DATASET RECORDS:
[Start of Attachment]
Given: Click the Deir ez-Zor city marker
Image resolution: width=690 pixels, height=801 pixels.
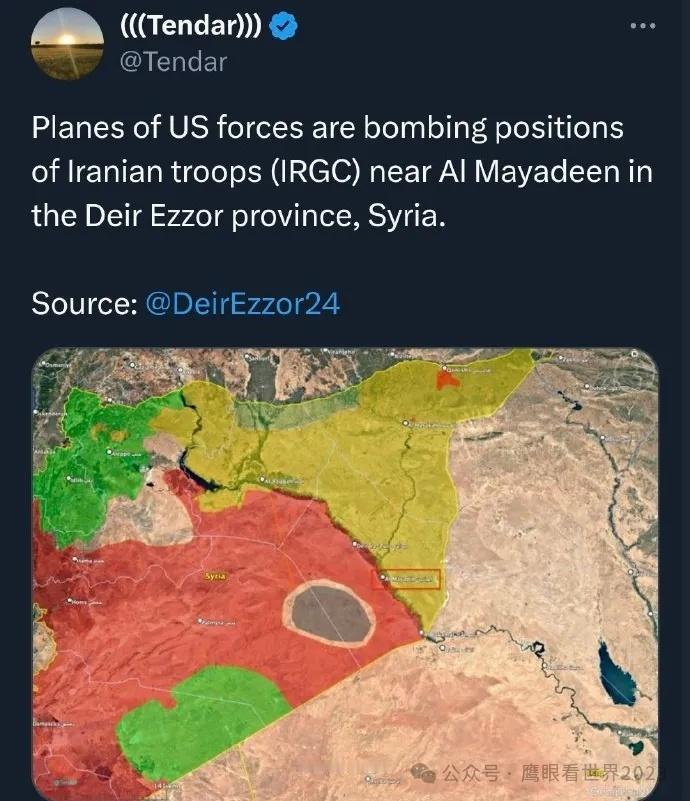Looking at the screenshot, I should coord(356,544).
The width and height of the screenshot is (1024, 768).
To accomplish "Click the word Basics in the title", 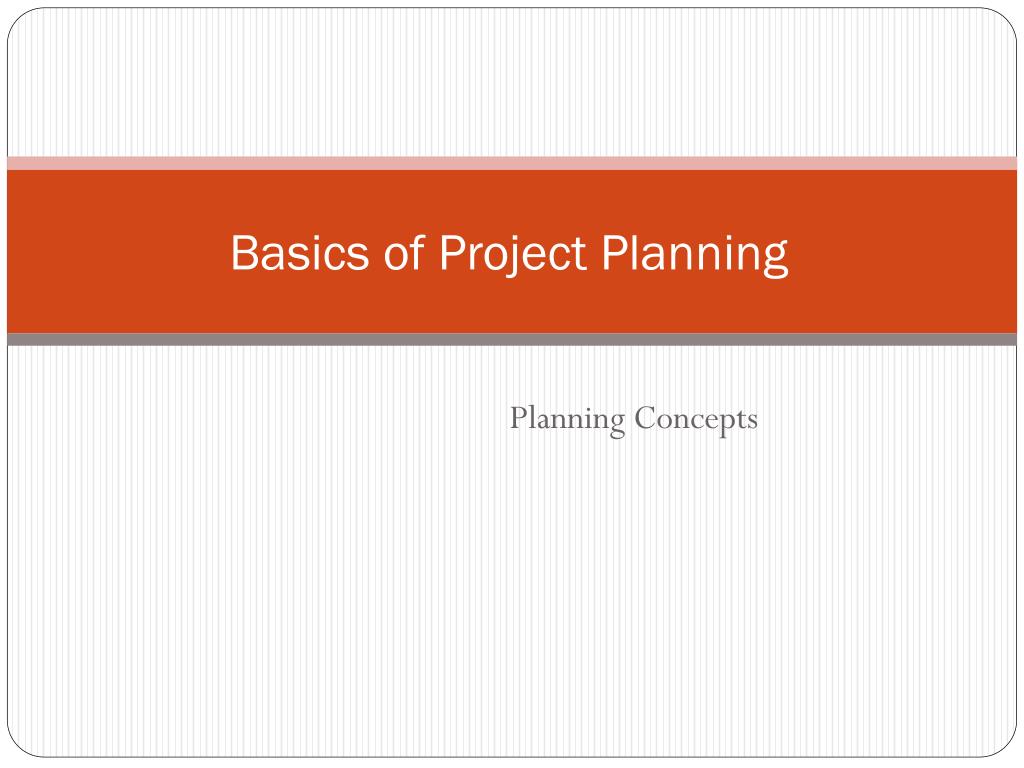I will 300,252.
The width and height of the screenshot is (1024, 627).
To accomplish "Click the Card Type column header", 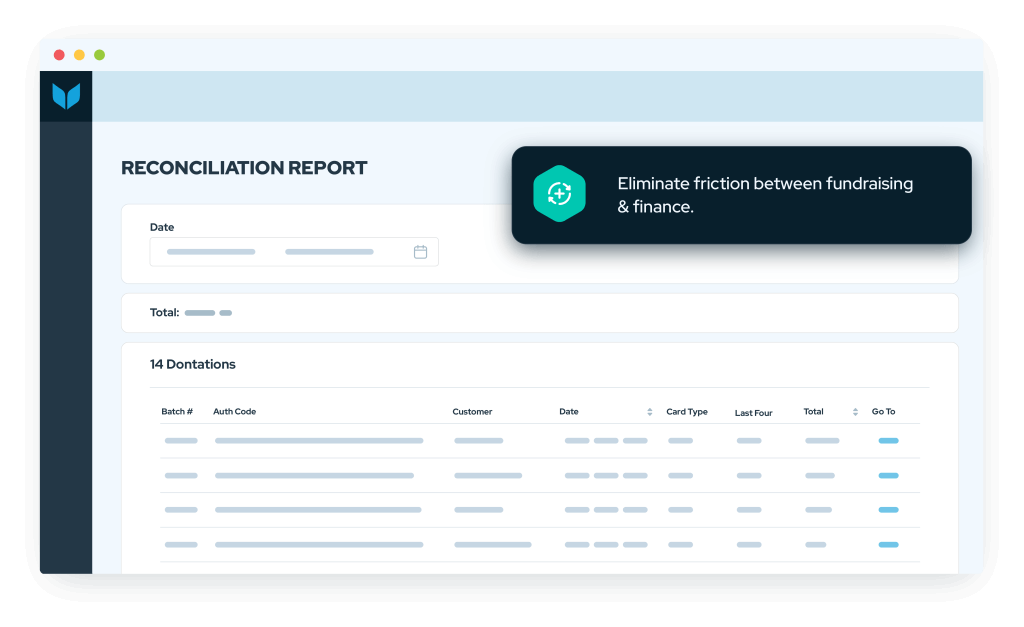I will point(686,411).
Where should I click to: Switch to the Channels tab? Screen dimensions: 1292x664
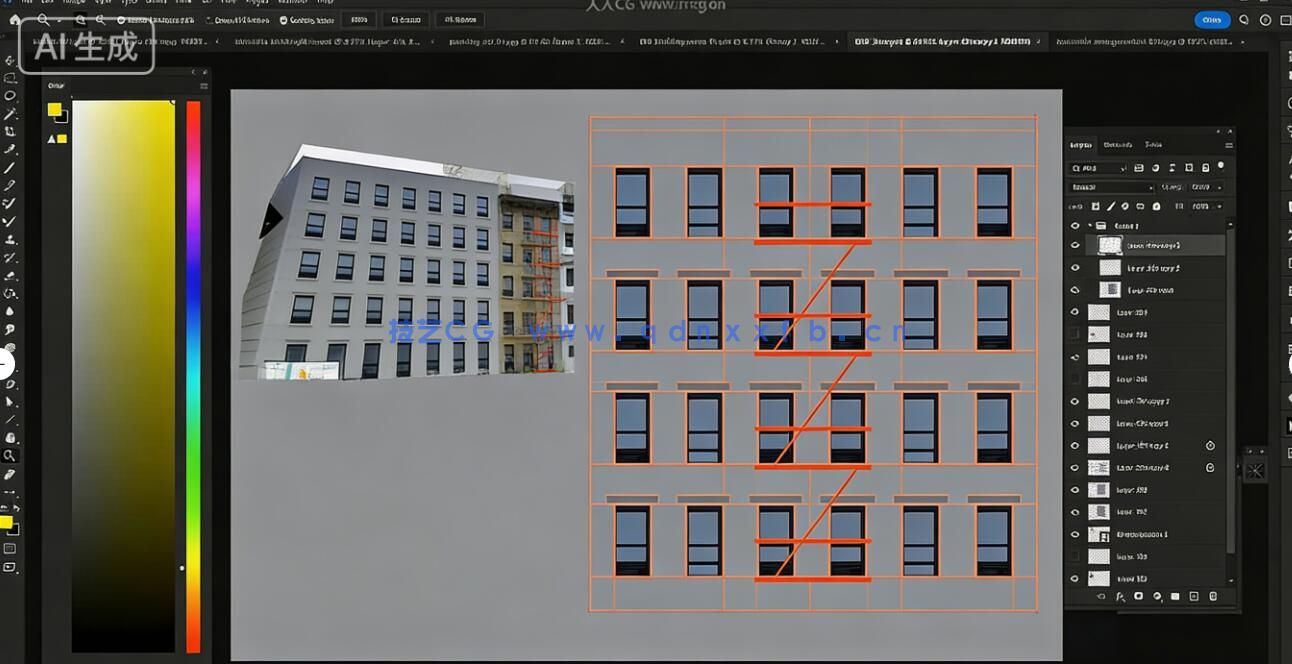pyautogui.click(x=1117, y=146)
[End of Attachment]
In your output, include only the lines from the line containing "Where should I" through the last line of the material above, exactly as they appear, and leave out the pictures.

Where should I click to: Switch to the Channels tab? Screen dimensions: 1292x664
pyautogui.click(x=1117, y=146)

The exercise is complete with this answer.